Гости радостно загалдели. Сэр Майкл встал и пожал руку раскрасневшемуся от речи и довольства Уллину.
Вот и женились бы друг на друге! — скрежетала зубами Свонн. За окнами поместья был двадцать первый век, но ее отец, сэр Майкл, да и все остальные, присутствующие на ужине, словно позабыли об этом. Здесь по-прежнему царило Средневековье. Бред какой-то! Глаза Свонн наполнились слезами. Не плачь! Не плачь! — твердила она себе и старалась не моргать глазами, чтобы слезы не брызнули, не рассыпались бисером по щекам.
— Ну что же ты сидишь, Свонн?! — крикнул Уллин. Его вопрос был похож на приказ. Свонн
Свонн замерла рядом со столом, словно приклеенная. Ну нет! Этого от нее не дождутся! Она и шагу не сделает навстречу Коннену Лину, будь он неладен! Пелена слез, застлавшая глаза, моментально высохла, и Свонн повернула к отцу злое и упрямое лицо.

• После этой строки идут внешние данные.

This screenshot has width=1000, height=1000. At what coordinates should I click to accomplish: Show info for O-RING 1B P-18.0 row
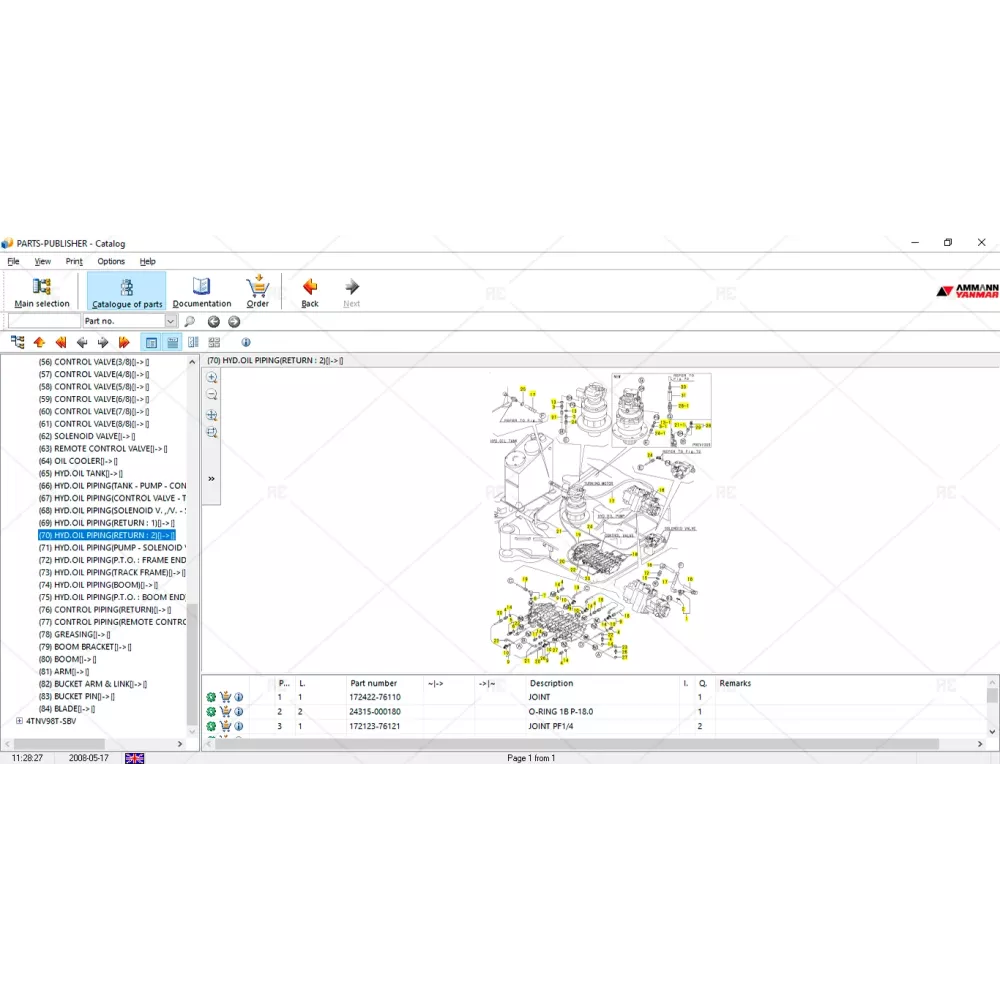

Уллин Макферн только пожал плечами. В их-то годы он был гораздо раскованнее. На месте этого Коннена он давно бы уже обошел вокруг стола и поцеловал свою нареченную прямо в губы. Эх, молодежь, молодежь! Он не разглядел вызова, сверкнувшего в глазах дочери, поэтому быстро успокоился.

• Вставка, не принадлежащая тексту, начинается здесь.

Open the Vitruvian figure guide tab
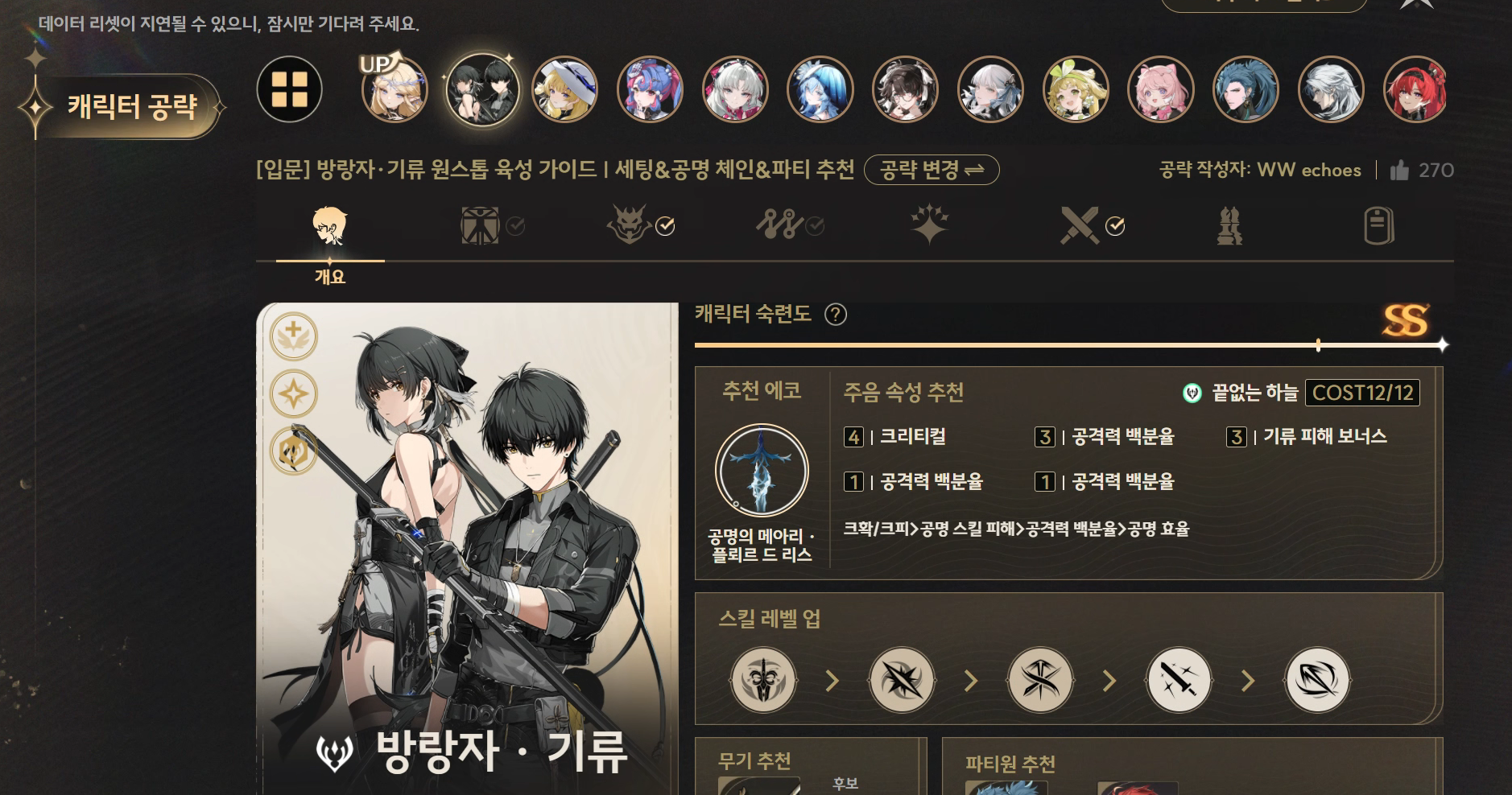The image size is (1512, 795). pos(480,225)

— Надо же, какие робкие у нас молодые! В ваши годы мы были куда энергичней!
Гости захихикали, и Свонн с отвращением оглядела зал. Неужели горстка этих людей до сих пор не может смириться с тем, что темное время давно уже кануло в Лету? Перебирались бы себе в Хайлэнд, если им так не хватает романтики: держали бы овец, пасли в горах коз… Так нет же — они с удовольствием выполнят обряды, пройдут церемонии, но пальцем о палец не ударят для того, чтобы сделать хоть что-нибудь своими руками…
Ее взгляд, блуждающий по залу, случайно встретился со взглядом Коннена. В нем была какая-то сосредоточенность и горечь, которой Свонн не заметила раньше. Наверное, он видел, как она восприняла слова отца насчет помолвки. И, конечно, лицо ее при этом не выражало щенячьего восторга. А чего он, собственно, ожидал? Неужели она похожа на дуру, которая выйдет замуж только потому, что иначе отец оставит ее без наследства? Вышла бы как раз умная, подсказал Свонн внутренний голос. Ну и пусть! Пусть она будет глупой и бедной, но, по крайней мере, счастливой.
Коннен больше не заговаривал с ней в этот вечер, чему Свонн была несказанно рада. В разгар «большого чая», когда внесли пирог, она выскользнула из зала и пробралась в кухню, где сидела Дженнет. Уллин увидел мелькнувший край серебристого платья дочери и насупился — ни одного вечера не может высидеть без того, чтобы не сбежать из-за стола. И это невеста?
— Ну что, егоза, насиделась? — спросила Свонн Дженнет, полная женщина лет сорока с гибкими и удивительно ловкими руками, которые лепили превосходные пампушки, пирожки и прочие сладости.
После смерти Элен Макферн — матери Свонн — Дженнет, по сути, занималась воспитанием девочки. Она играла с маленькой Свонн, читала ей сказки, а потом и водила в школу. Уллину не удалось нанять няню, так как Свонн и видеть никого не хотела, кроме Дженнет, а та идеально справлялась и с вынужденной ролью бонны, и с обязанностями служанки.
— Насиделась. — Свонн понуро опустилась на табурет рядом с Дженнет. Она всегда обожала уютный и теплый запах кухни, но сейчас даже он не мог поднять ей настроение, испорченное отцовской речью. — Отец объявил о помолвке во всеуслышание, — ответила Свонн на вопросительный взгляд кухарки.